Epsylon Point, de son vrai nom, Etienne Lelong, est né en France en 1950 puis est diplômé de l’école des Beaux-Arts de Dijon. Il découvre la bombe aérosol en 1979 et le pochoir en 1985. Ce dernier lui permet de travailler plus rapidement en extérieur en reprenant notamment des images qu’il tire de photographies, livres ou magazines. Il traite majoritairement de sujets sociaux, politiques et sexuels et se revendique comme un artiste engagé. Son travail est visible à la fois dans la rue mais aussi, au début de sa carrière, en galerie et institutions comme par exemple à la galerie du jour Agnès B, pour l’exposition « Évènements pochoir ». En 1985, il se rallie au premier rassemblement du mouvement graffiti et d’art urbain à Bondy, organisé par VLP, avec Miss Tic, Blek le rat, Jef Aérosol, Futura 2000… Deux ans plus tard, en l’honneur du 10ème anniversaire du Centre Pompidou, Epsylon Point fait partie des 95 artistes réunis dans l’exposition « Free Art, l’année Beaubourg ».

Dans son processus de création, Epsylon Point privilégie d’abord la conception d’un fond abstrait et y ajoute ensuite les pochoirs. Sur mur ou sur toile, il procède de la même façon et certains pochoirs sont utilisés dans les deux cas. C’est le cas pour l’œuvre Les grimpeurs libres qui entre dans la collection du FAC en 1992 accompagnée de deux autres peintures intitulées Erotiks et Kung fu féminin.

« Quand je l’ai débutée j’avais déjà les pochoirs des grimpeurs. J’avais ce format là et puis j’ai fait comme un mur avec des fissures pour qu’ils puissent grimper dessus. Ceux-là, je les avais dans la rue à l’époque et comme je les aimais bien, je l’ai fait sur un bout d’Isorel »

Epsylon Point, au sujet de son œuvre "Les grimpeurs libres"

Ernest Pignon Ernest

Ernest Pignon-Ernest est un des initiateurs du collage dans le street art français. Ses représentations humaines grandeur nature sont réalisées au fusain et à la pierre noire et sont reproduites en sérigraphie avant d'être collées sur les murs des villes.

« Si je les faisais plus grands ou plus petits, ça serait comme des dessins exposés dans la rue. Là, l’idée c’est qu’ils s’inscrivent dans la rue, qu’ils en fassent partie, en inscrivant dans le lieu le signe humain »

Ernest Pignon Ernest,

Ernest Pignon-Ernest a été membre du Parti communiste français et parmi les fondateurs, en 1977, du Syndicat national des artistes plasticiens CGT. Engagé politiquement et socialement, il cherche à ouvrir les esprits sur la réalité du monde. Ses croquis, dessins, pochoirs et collages provoquent, perturbent et dénoncent en faisant écho aux injustices et aux minorités. L’œuvre Les Expulsés et Rimbaud rappelle la situation des migrants ou des habitants expulsés en masse de leurs logements. Durant les années 1970-80, l’artiste est témoin de la politique de réhabilitation des quartiers parisiens qui détruit des immeubles. Enfant, Ernest Pignon-Ernest a lui-même été expulsé de chez lui, avec ses parents, alors qu’ils vivaient à Nice.
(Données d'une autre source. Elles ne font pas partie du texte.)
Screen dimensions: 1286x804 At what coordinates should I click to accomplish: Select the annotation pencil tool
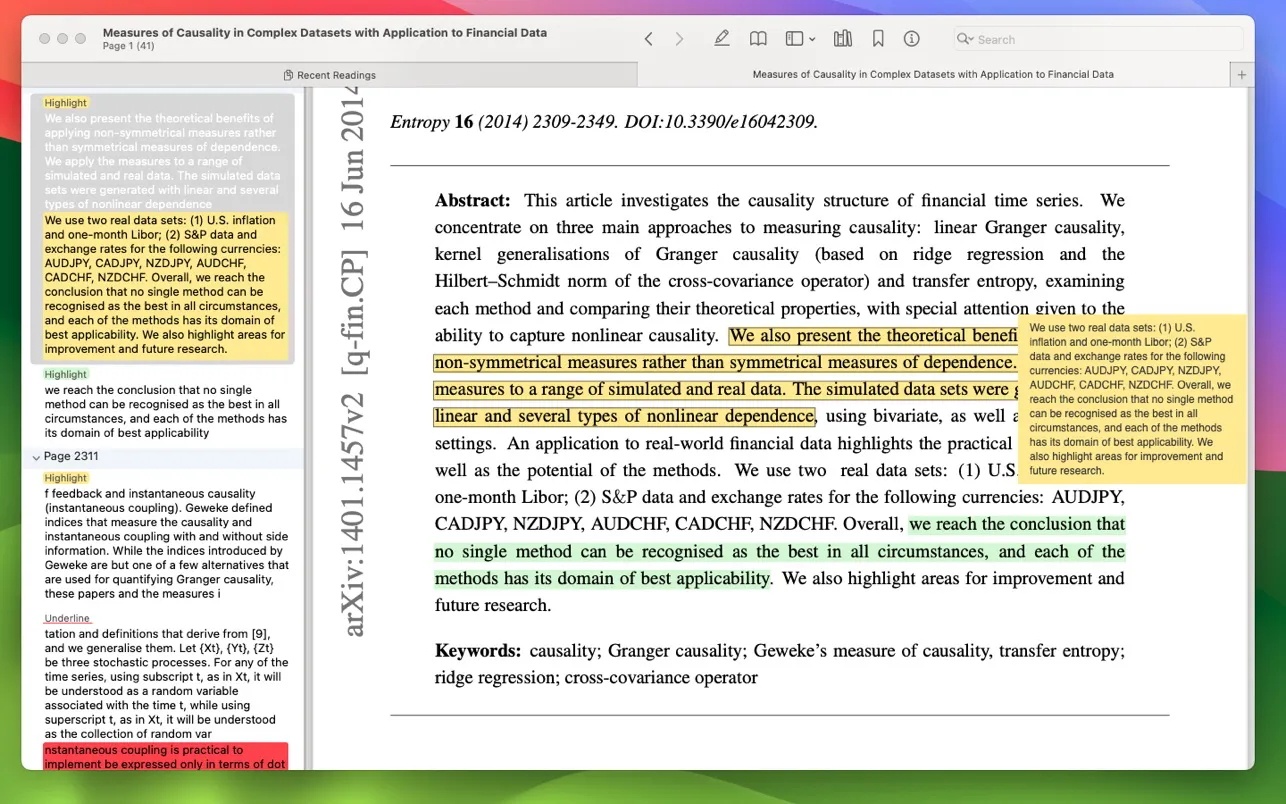tap(722, 39)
Bouleversé par Arthur Rimbaud qu'il découvre à 15 ans, Ernest Pignon-Ernest cherche à rendre hommage au poète. Il est persuadé que « lorsqu’on a lu Rimbaud, on ne peut pas faire un Rimbaud en marbre, sur socle, ou dans un cadre », figé. Au contraire, il le veut éphémère, errant. Il réalise alors de nombreuses esquisses préparatoires, notamment à partir du portrait de Rimbaud âgé de 17 ans photographié par Étienne Carjat en 1871. L’allure générale du personnage est inspirée des croquis de Verlaine, mais Pignon-Ernest modernise sa tenue. En 1978-79, il affiche 400 images grandeur nature de Rimbaud dans Paris et Charleville (Ardennes), ville natale de l’écrivain. Cette figure de Rimbaud est ensuite reproduite en milliers d’exemplaires et collées sur les murs de nombreuses villes. Elle est depuis devenue intemporelle et perçue comme une icône des temps modernes.